Centre for Integrated Healthcare Research, School of Health in Social Science, The University of Edinburgh, Teviot Place, Edinburgh, UK.
Health Soc Care Community. 2010 Jul;18(4):424-32. doi: 10.1111/j.1365-2524.2010.00917.x. Epub 2010 May 12.

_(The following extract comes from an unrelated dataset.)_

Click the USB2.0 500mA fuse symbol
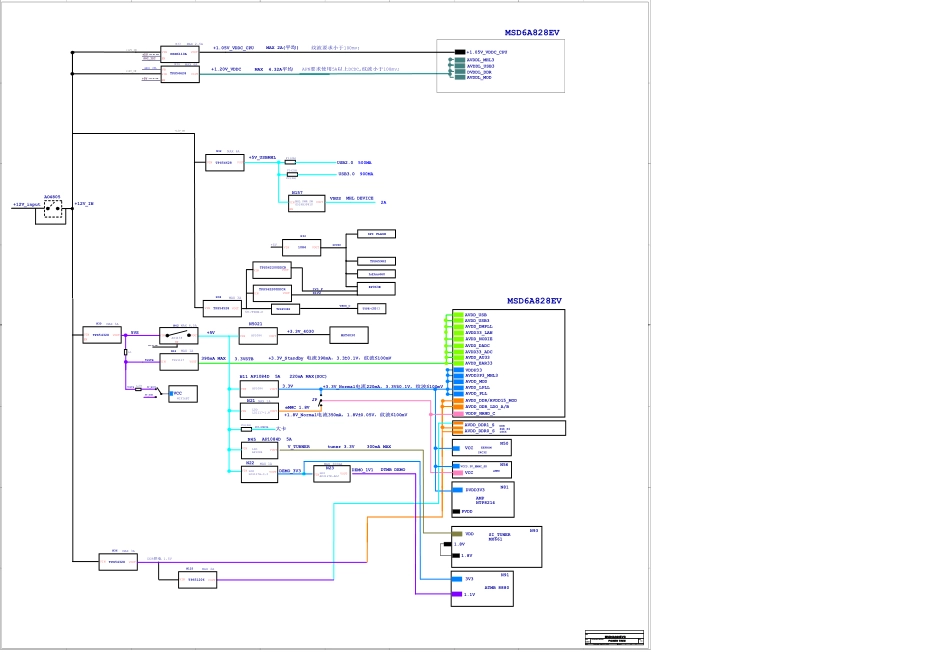 pyautogui.click(x=290, y=162)
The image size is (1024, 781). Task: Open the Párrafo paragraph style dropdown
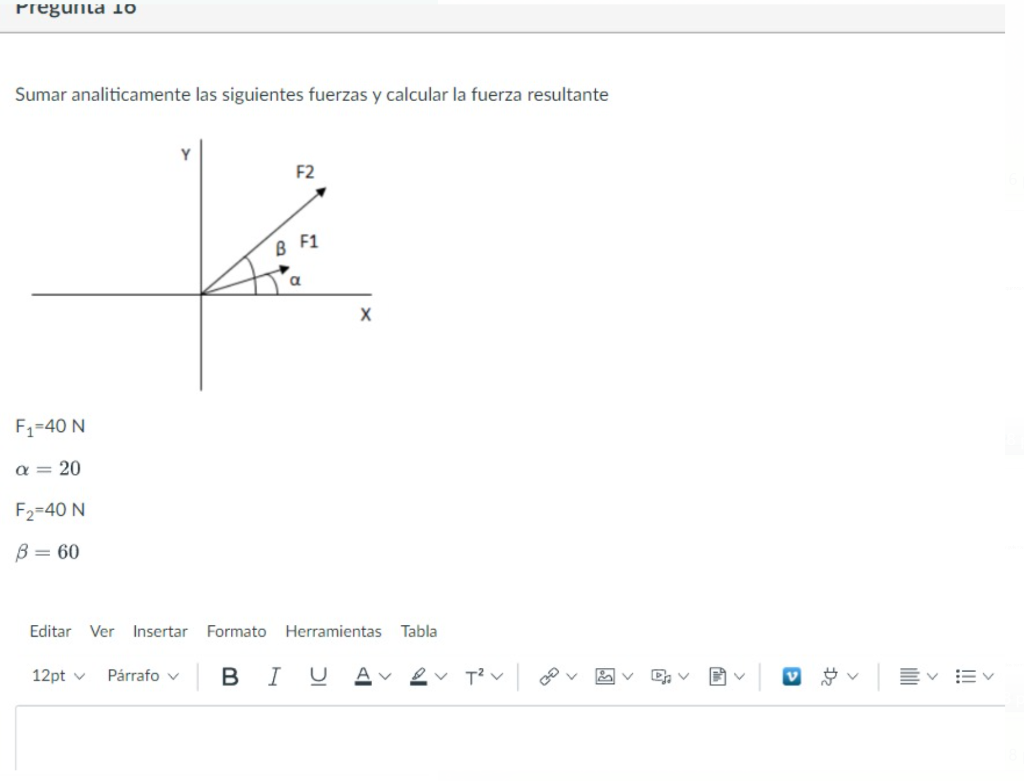(x=142, y=676)

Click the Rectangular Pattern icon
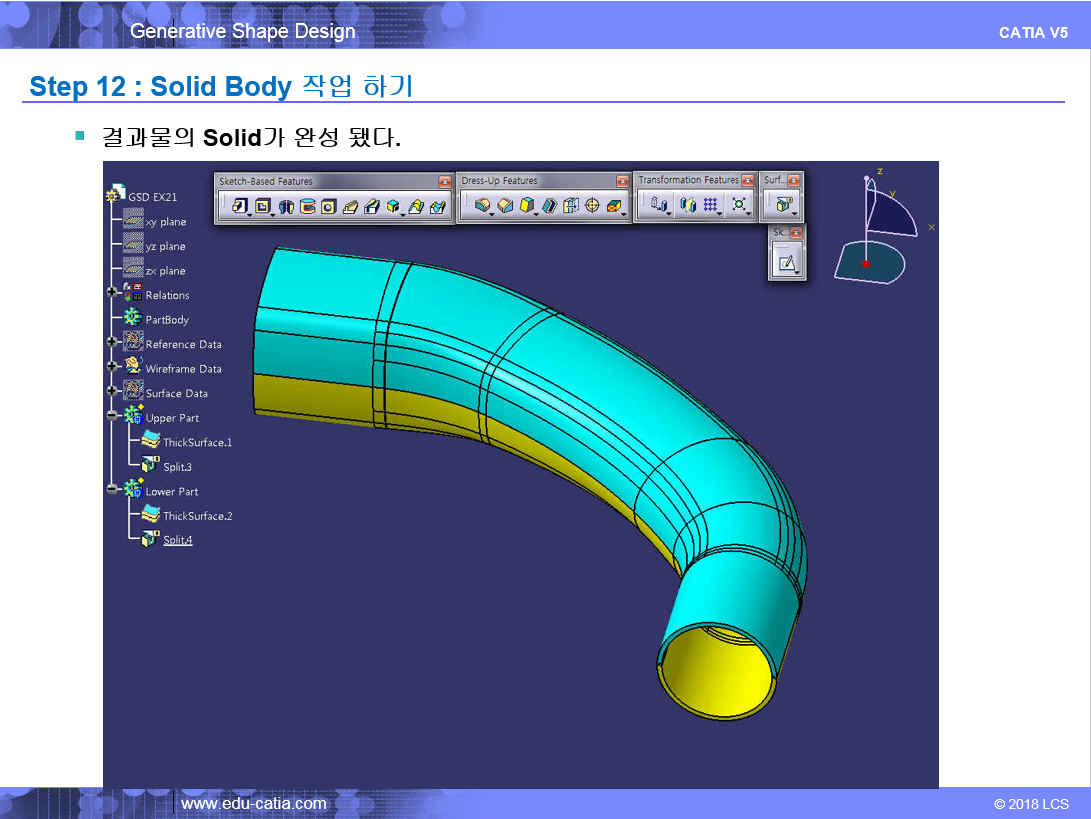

We report findings on patients with stroke and carers experiences of the healthcare system in Scotland after stroke. These findings emerged from data collected in a primary qualitative study exploring patients with stroke and carers perception of a Functional Electrical Stimulation (FES) Clinic. Rich data emerged in relation to healthcare after stroke as experienced by both patients and carers, highlighting important clinically relevant messages and constituting an important area for dissemination. Thirteen patients with stroke and nine carers consented to participate. Data were collected using face-to-face semi-structured interviews, undertaken in April and May 2007, and analysed using the framework of Interpretative Phenomenological Analysis (IPA). IPA aims to explore in depth the participants lived experiences of a specific phenomenon. An overarching theme of 'After the stroke' was identified. Within this, six sub-themes emerged entitled, (1) 'What is wrong?'; (2) 'Help came quickly'; (3) 'Something is still wrong'; (4) 'In the hospital'; (5) 'I'm taking them home' and (6) 'Back at home'. Interestingly, patients with stroke and carers recalled similar parts of the pathway through the healthcare system after stroke, resulting in the six chronological sub-themes. The data highlighted issues surrounding recognition of stroke symptoms by both participants and professionals; expeditious admission to hospital and stroke unit; consultation during the discharge planning process and access to support and community follow up. Despite the availability of clinical guidelines to direct the management of stroke, this study suggests that the experiences of patients with stroke and carers do not always concur with guideline recommendations. These results highlight that such recommendations do not always transfer into clinical practice. Both clinicians and service managers should consider these issues when delivering care to patients after stroke.
我们报告了苏格兰中风患者和护理人员对中风后医疗体系体验的研究结果。这些发现来自于一项探索中风患者和护理人员对功能性电刺激(FES)诊所感知的主要定性研究中收集的数据。这些数据主要涉及中风患者和护理人员的中风后医疗体验,突出了重要的临床相关信息,是一个重要的传播领域。共有 13 名中风患者和 9 名护理人员同意参与。数据收集采用 2007 年 4 月和 5 月进行的面对面半结构化访谈,并使用解释现象学分析(IPA)的框架进行分析。IPA 旨在深入探讨参与者对特定现象的生活体验。确定了一个总体主题“中风后”。在这一主题下,出现了六个副标题,分别是:(1)“出了什么问题?”;(2)“帮助来得很快”;(3)“仍然有问题”;(4)“在医院”;(5)“我带他们回家”;(6)“回到家”。有趣的是,中风患者和护理人员都回忆起了他们在医疗体系中经历的中风后阶段的相似部分,从而产生了这六个按时间顺序排列的副标题。这些数据突出了参与者和专业人员对中风症状的识别问题;患者迅速入院和进入中风单元;在出院计划过程中的咨询以及获得支持和社区随访的机会。尽管有临床指南指导中风的管理,但这项研究表明,中风患者和护理人员的体验并不总是符合指南建议。这些结果表明,这些建议并不总是能转化为临床实践。临床医生和服务经理在为中风患者提供护理时都应该考虑这些问题。